Хризо - [3]
Я в Канею почти никогда не хожу. «La société» терпеть не могу; иностранцы здешние так самоуверенны, так гордо смотрят на турок и на греков, так презирают все восточное, а сами так пусты, суетны и алчны, что даже и не смешны; они даже и в злую комедию не годятся, в них ничего резкого нет. По желанию матери и по совету консула, я почти всем им сделал визиты: никто почти не заплатил мне их.
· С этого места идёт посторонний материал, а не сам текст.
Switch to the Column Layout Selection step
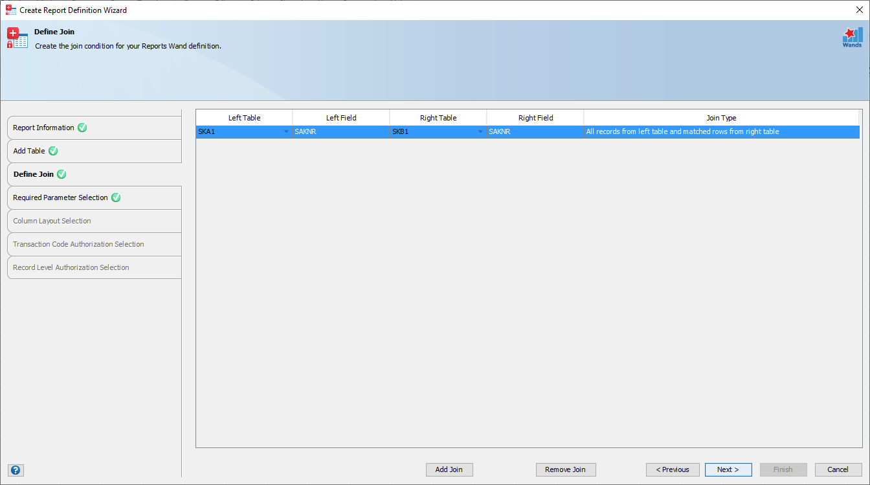The height and width of the screenshot is (485, 870). click(x=94, y=221)
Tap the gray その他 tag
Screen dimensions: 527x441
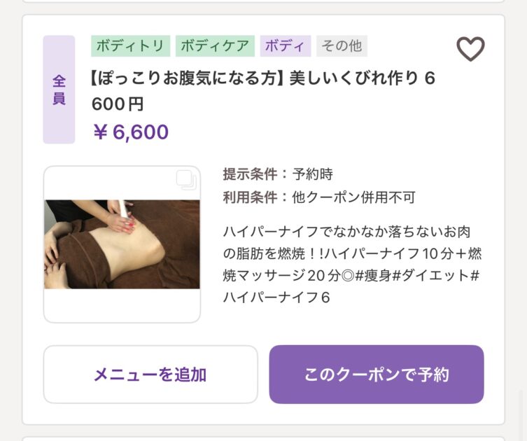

С какой стати пожилым и образованным членам «de la colonie européenne» платить визит Йоргаки Николаидису, сыну лавочника, который торгует маслинами и мукой и носит шальвары и феску! А они не лавочники? Мой отец не им чета! Он бился с турками еще отроком, и на груди его один шрам благороднее их самодовольных лиц! Но то мой отец, а они европейцы! Они говорят по-французски; они книги торговые ведут по всем правилам бухгалтерии; они не носят фески и дорогих шальвар, как мой отец, а старые протертые сюртуки и панталоны... Моя сестра не умеет танцевать польку, а их дочери умеют. И когда бы ты видел, как они все дурны собой! Нет, прав мой бедный Розенцвейг. Я становлюсь его адептом и начинаю ненавидеть Запад.
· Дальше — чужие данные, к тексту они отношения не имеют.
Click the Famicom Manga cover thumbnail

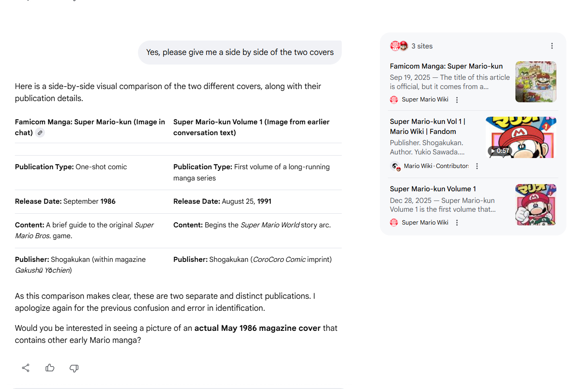pyautogui.click(x=535, y=82)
Прощай! И писать больше не буду, пока не получу ответа, что ты согласен со мной!..
Твой Г. H—с.
5-го апреля.
Я очень рад, что ты со мной согласен, хотя Розенцвейг, которому я показывал твое письмо, говорит, что у тебя на уме другое, а у нас другое. Ты говоришь, что западная буржуазия отживает свой век, и что у русских потому есть великая мiровая будущность, что только в их среде могут развиться какие-то новые люди, чуждые всего того, что теснит европейцев. Ты прибавляешь также, что будущность России в высшей степени космополитическая.
Что мне с вами делать? Ты одно, а добрый мой Разноцветов другое!
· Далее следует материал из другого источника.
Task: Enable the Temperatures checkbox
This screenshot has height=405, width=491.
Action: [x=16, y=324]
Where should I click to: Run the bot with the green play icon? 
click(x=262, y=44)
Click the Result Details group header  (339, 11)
Много мне писать тебе некогда сегодня, я хотел только сдержать слово. Мы все сейчас едем в сады Серсепильи к двоюродному дяде моему Рустем-эффенди. Уж сын его Хафуз, мой любимый товарищ детства, привел для меня сам лихого коня, а для милой сестры моей — такого чистого, красивого и смирного осла, что просто игрушка... Все мы едем: отец, мать, братья, сестра, Хафуз и Розенцвейг с нами... И даже она... А! Вот еще на радость твоему космополитизму: она — еврейка, невестка банкира Самуила Нардеа. Радуйся же: сам я грек, дядя мой турок, у меня здесь два друга — один русский, другой турок, а предмет любви — роза Палестины...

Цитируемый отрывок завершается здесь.